本文抜粋:
2021/08/13
川部紀子さんの『得する会社員 損する会社員 手取りを活かすお金の超基本』を読みました。
タイトルの通り、お金の超基本がわかるとともに、働き方、介護、年金など、会社員なら知っておいたほうがいい知恵についても教えてくれる本になっています。
この本が説明するお金の知識を理解しているかどうかで、人生の歩みは変わります。多くの会社員の方に読んでほしい一冊です。
sponsored link
目次をタップすると見出しにとびます
著者の川部紀子さんとは
著者の川部紀子さんは、北海道でファイナンシャルプランナー・社会保険労務士をしている方です。
道民の皆さんであれば、ラジオやテレビで知っているという方も多いと思います。著書『まだ間に合う 老後資金4000万円をつくる! お金の貯め方・増やし方』も好評でした。
その川部さんの新刊になります。
ふいに立ち寄った紀伊國屋書店札幌本店で平積みになっていたのを見つけ、立ち読みをしたところおもしろかったので購入したのでした。
損得の分かれ道!チェックシート
最初のページにあるのが「損得の分かれ道!チェックシート」です。
このチェックシートにあてはまる人は、この本で有益な知識を得ることができます。
みなさんは、次の項目のうち、当てはまるものはいくつあるでしょうか。
- 給与明細をもらったら、振込額しか見ない
- 貯蓄といえば給与が振り込まれる口座に残ったお金だけ
- 先月ATMでいくら引き出したか覚えていない
- 日経平均株価の「平均」がなんの平均か分からない
- 投資ってギャンブルみたいでなんだか怖い
- 賃貸は家賃がもったいないから持ち家を買うべきだ
- 年金なんか元が取れないし当てにできない
- 同じ仕事で同じ手取りならフリーになりたい
- 節約と貯蓄はすればするほど素晴らしい
- 老後のお金は心配だけど何も対策していない
いかがでしょうか。みなさんは、当てはまるものはあったでしょうか。
「あれ…、チェックシートの通りに考えているけどダメなの…?」と思う人は、本書を読む価値があると思います。
この本を読めば、チェックシートでの疑問点をすっきり解消できるという仕組みになっています。
本書の特徴
本書の特徴は、次の3点にあると思います。
第1は、会社員のお金の基本を教えてくれるところです。

演習データ:
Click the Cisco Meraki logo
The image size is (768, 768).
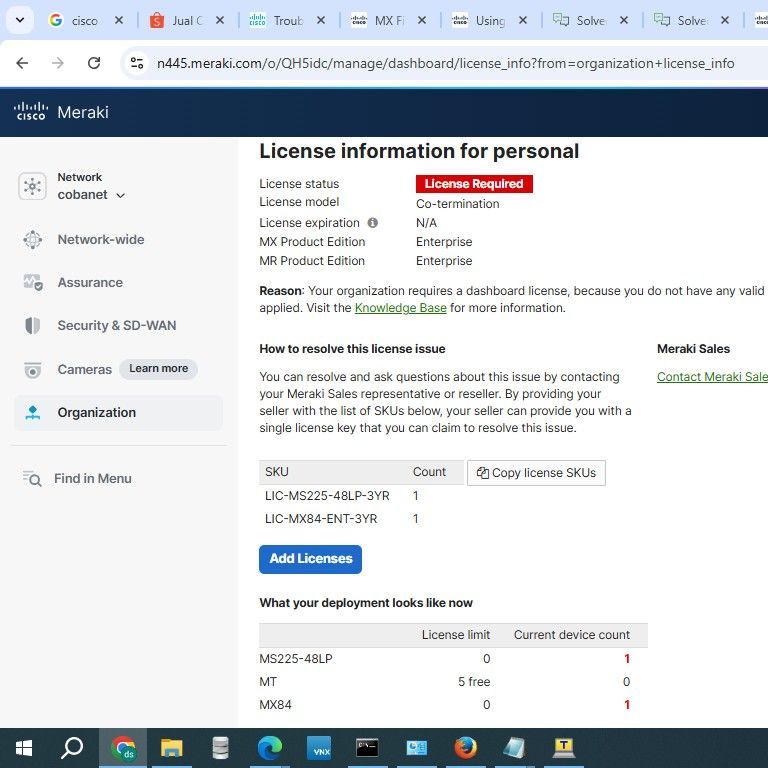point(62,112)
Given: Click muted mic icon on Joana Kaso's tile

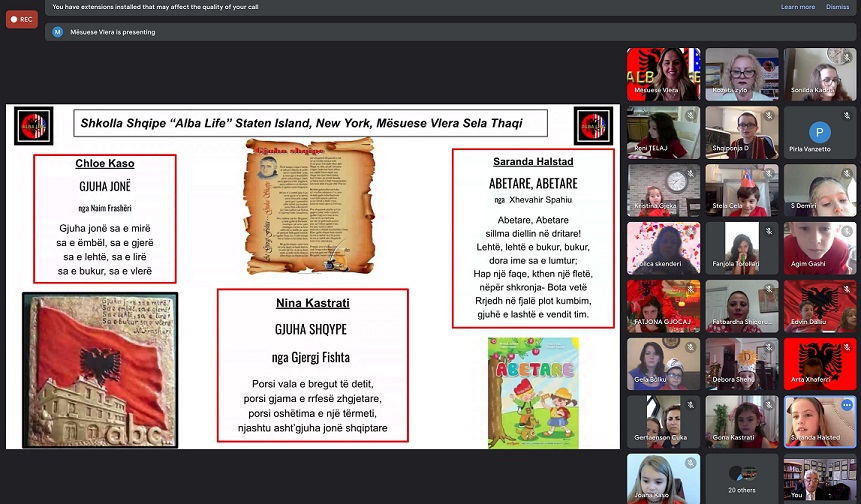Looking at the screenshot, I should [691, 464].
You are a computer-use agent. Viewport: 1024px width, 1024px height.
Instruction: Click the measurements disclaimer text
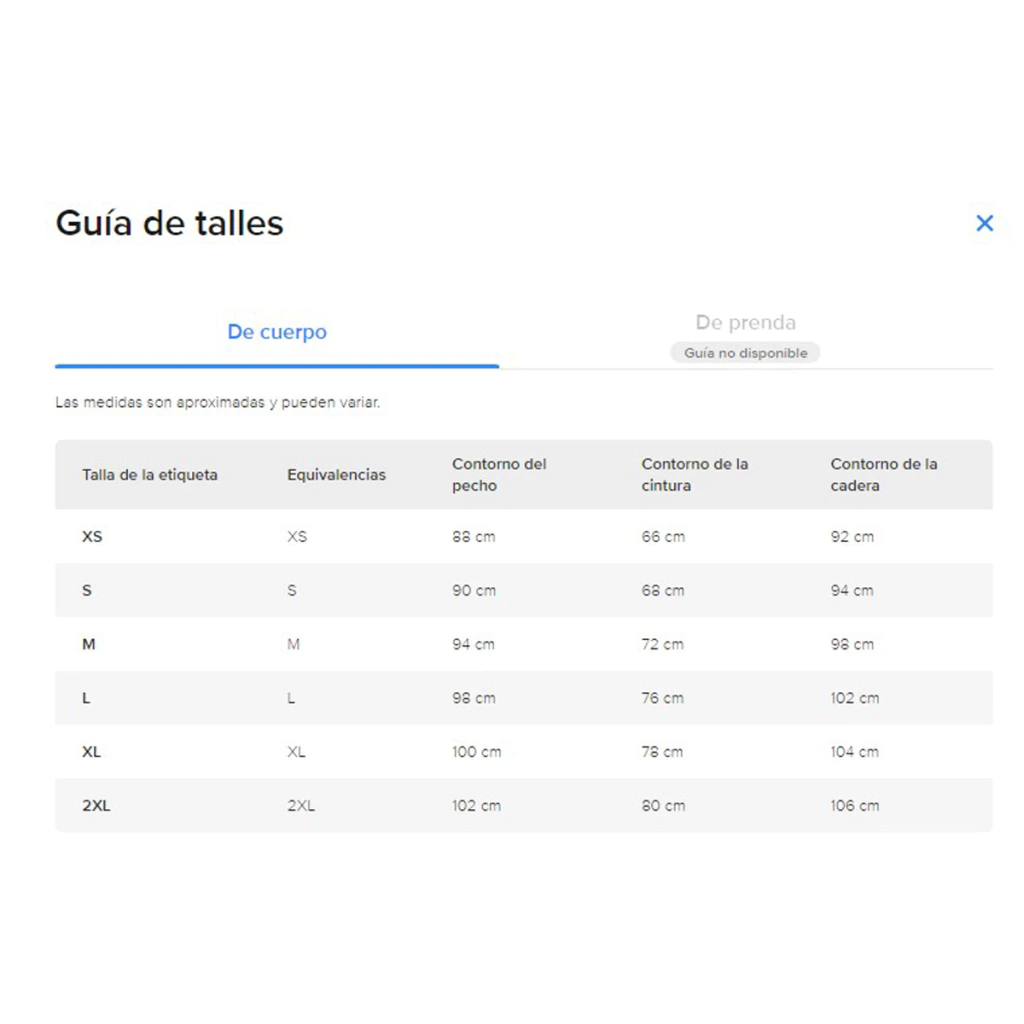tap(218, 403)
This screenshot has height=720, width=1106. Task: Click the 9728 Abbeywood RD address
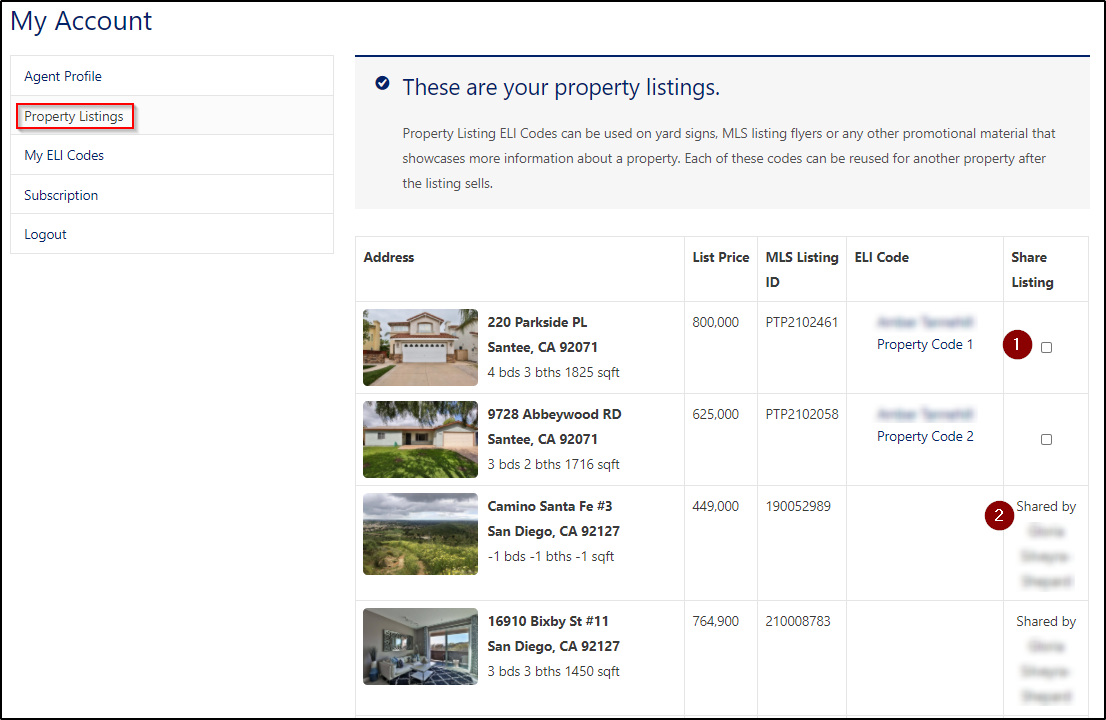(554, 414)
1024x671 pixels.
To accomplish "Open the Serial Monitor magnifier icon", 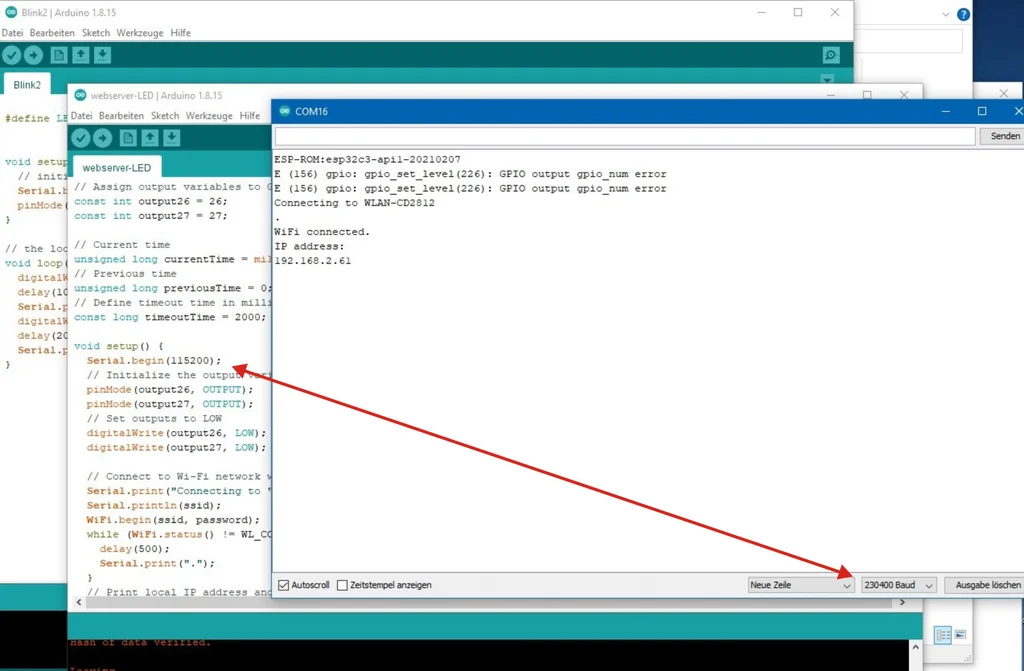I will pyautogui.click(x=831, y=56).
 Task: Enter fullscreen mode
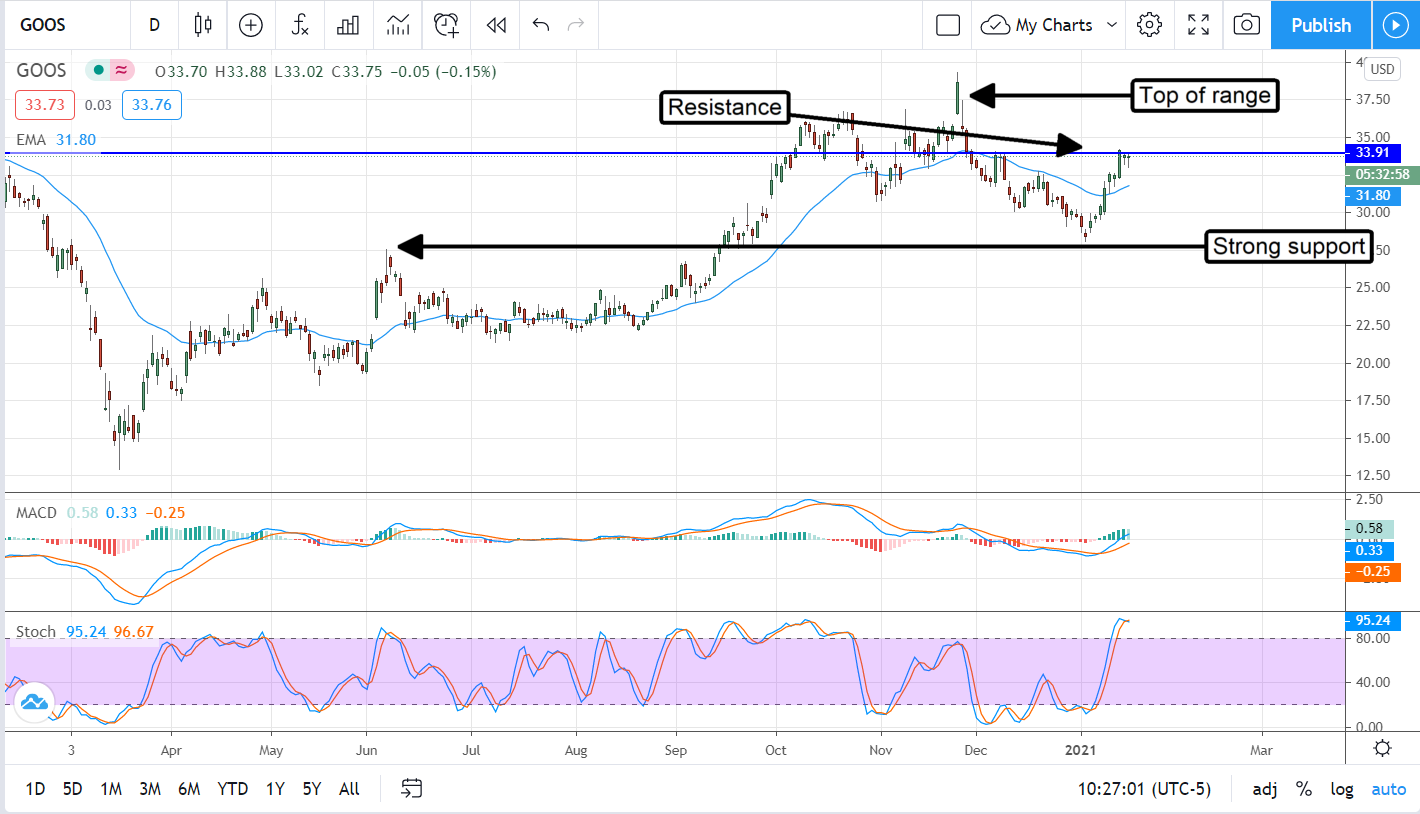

...

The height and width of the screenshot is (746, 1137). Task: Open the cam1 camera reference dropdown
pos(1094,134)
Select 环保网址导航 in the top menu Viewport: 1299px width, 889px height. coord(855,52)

理解度チェック:
(1) 書評について、次の問いに答えよ。
(a) 著者の川部紀子さんは北海道で何をしている人か。
(b) 筆者はこの本をどこの書店で見つけたか。
(c) 「損得の分かれ道!チェックシート」は本のどこにあるか。
(2) 書評が挙げる、会社員なら知っておいたほうがいい知恵の分野をすべて列挙せよ。
(3) 書評のうち、"タイトルの通り、お金の超基本"から"その川部さんの新刊になります。"までを、両端を含めてそのまま書き写せ。

解答一覧:
(1)
(a) ファイナンシャルプランナー・社会保険労務士をしている。
(b) 紀伊國屋書店札幌本店で見つけた。
(c) 最初のページにある。

(2) 働き方、介護、年金

(3)
タイトルの通り、お金の超基本がわかるとともに、働き方、介護、年金など、会社員なら知っておいたほうがいい知恵についても教えてくれる本になっています。
この本が説明するお金の知識を理解しているかどうかで、人生の歩みは変わります。多くの会社員の方に読んでほしい一冊です。
sponsored link
目次をタップすると見出しにとびます
著者の川部紀子さんとは
著者の川部紀子さんは、北海道でファイナンシャルプランナー・社会保険労務士をしている方です。
道民の皆さんであれば、ラジオやテレビで知っているという方も多いと思います。著書『まだ間に合う 老後資金4000万円をつくる! お金の貯め方・増やし方』も好評でした。
その川部さんの新刊になります。